Adam Conner: Yeah. Well, I appreciate that because you know, it's not every day. You get that sea change. Although now that you explain it, it does make sense how you would get there, but you continue to engineer this business even after you showed up. And I was reading some other media on you where you described this Jerry Maguire moment where you did, you decided that you had to do something radically different with Fireclay, specifically to turn it direct and to fire all your customers.


Now, that seems like an interesting way to grow a business. Would you mind describing that?


Eric Edelson: Yeah. So most of the tile industry works in a very traditional manner, which is you have manufacturers and those manufacturers are very global in nature. I mean, actually only about 30% of the tile consumed in the United States is produced in the United States.


So most of it. China or Italy, Spain, Brazil, India. Uh, so you have manufacturers who are selling through distribution or to, to retail and retail could be anyone from home Depot or Lowe's. Um, but in our world, which is more of a, of a higher end, a more kind of a custom made product. It's, it's typically either smaller mom and pop or kind of independent tile stores, uh, in various cities.


There's, there's a few that might. Um, have more of a brand name if you have 15 or 20 stores, but it's very regional. Um, but that's, that's really typically how this world works and, and Fireclay was in a category of art tile companies. These are typically quite small companies, you know, maybe. Yeah. 50 or a hundred people, maybe a couple of million bucks in revenue who simply produced product and sold it to these retailers.


And so when I got to Fireclay in 2009, that was the business model that we had a small showroom in San Jose where he did a little bit of our own retail.
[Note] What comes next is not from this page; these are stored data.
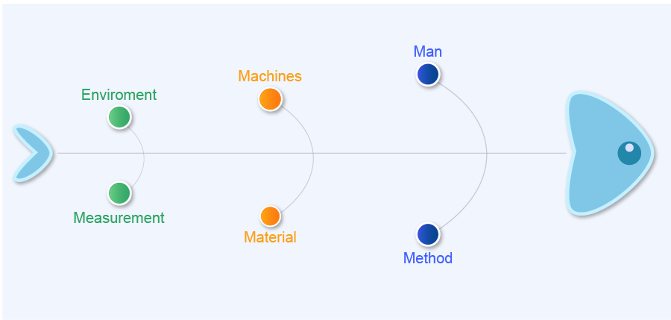Click the Enviroment text label
671x320 pixels.
pyautogui.click(x=119, y=95)
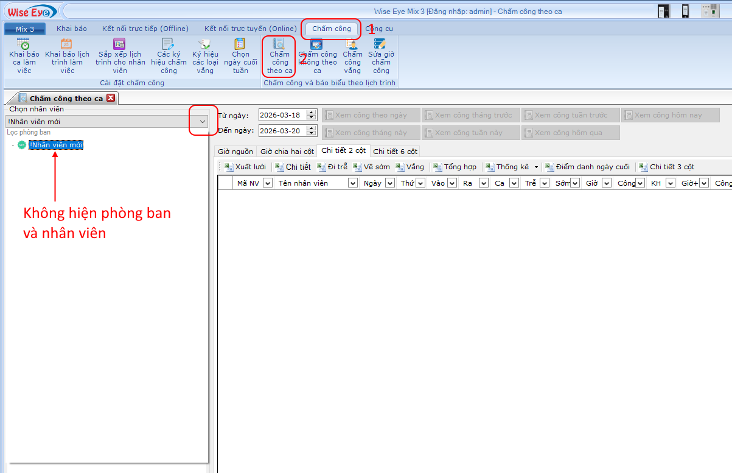Switch to Chi tiết 6 cột tab
Viewport: 732px width, 473px height.
click(395, 152)
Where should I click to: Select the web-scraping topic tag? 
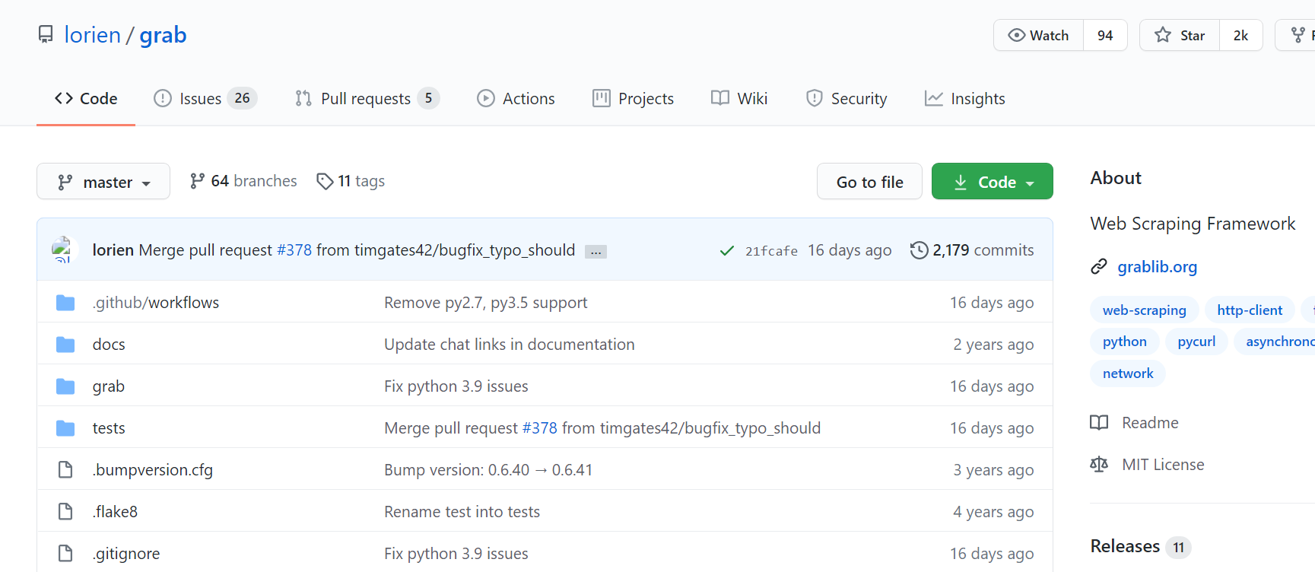tap(1144, 310)
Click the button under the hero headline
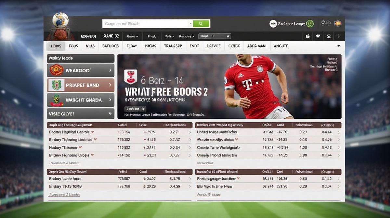Image resolution: width=390 pixels, height=218 pixels. point(135,109)
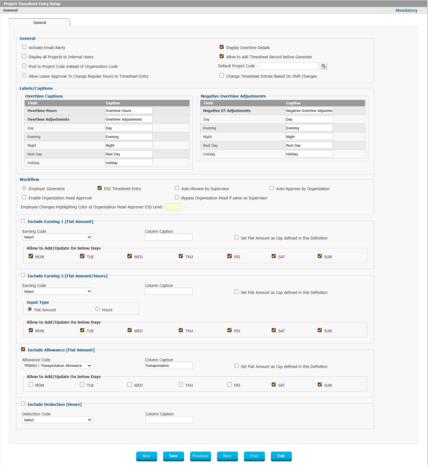The image size is (428, 465).
Task: Click the Transportation column caption field
Action: pos(169,366)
But I spent basically four years between 2009 and 2013, trying to resurrect the company in these retailers, trying to do everything we could to convince them, to put us on their shelf, sell the product.


And, you know, honestly we just. Uh, rejected, left and right. It was such a struggle. We would, uh, get into a store, but then they would ask us for their own unique, um, boards or, or product that was different from maybe someone else down the street, or they would want, um, exclusivity. And so it was just a very fragmented group.
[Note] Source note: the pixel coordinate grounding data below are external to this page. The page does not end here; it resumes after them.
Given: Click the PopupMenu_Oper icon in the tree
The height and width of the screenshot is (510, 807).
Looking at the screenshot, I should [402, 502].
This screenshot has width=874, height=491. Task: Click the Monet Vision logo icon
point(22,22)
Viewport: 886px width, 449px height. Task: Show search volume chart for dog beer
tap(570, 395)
It was very hard to sell into. And ultimately we were just. You know, a hundred different vendors on a wall. And so just from a math standpoint, the probability of us being selected by a customer was very low. And so, you know, some, sometimes you have that, that motto of like, if you can't win the game, like start playing a different game or find a new field.


And so what ultimately happened was out of this just rejection of not being able to win in this wholesale market. Um, we, we had this vision and you're exactly right. It was a Jerry Maguire moment. I woke up in the middle of the night in a cold sweat, got to my computer at four. Uh, on a Saturday morning, it was February 16th, 2013, wrote a three-page manifesto of how we needed to build our own brand and go direct.
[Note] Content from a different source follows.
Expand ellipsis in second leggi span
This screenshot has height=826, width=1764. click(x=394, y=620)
I sent it to my partner, fireplace founder, and his reply was, sounds good. And, uh, within three months we had raised $800,000 from friends and family. And, uh, within the next nine months by January 6th, 2014, relaunched, our company fired all of our wholesale customers and felt like we, if we didn't take this moment right now to.


And earn our keep, build our brand, create the best possible customer experience for tile consumers. Um, then, then we would, we would just never win. We would never grow. And so that, that was the journey. It was really out of rejection and, you know, kind of doing everything we could to grow our brand in that other channel, um, that we found this path to being truly vertically integrated, going direct.


And, uh, and it's been amazing ever since.


Adam Conner: What did the team think of that? I mean, because when you tell the story, looking back, it's easy to say, say, well, I wrote this manifested when we raised nearly a million dollars and we went direct and it was fantastic happily ever after, but like there had to have been some lumps in it, that story, what were the biggest challenges to going direct?


Once that manifesto was on the table and the, the pencil was still smoking. I mean, like what was, what was the grit you had to get through?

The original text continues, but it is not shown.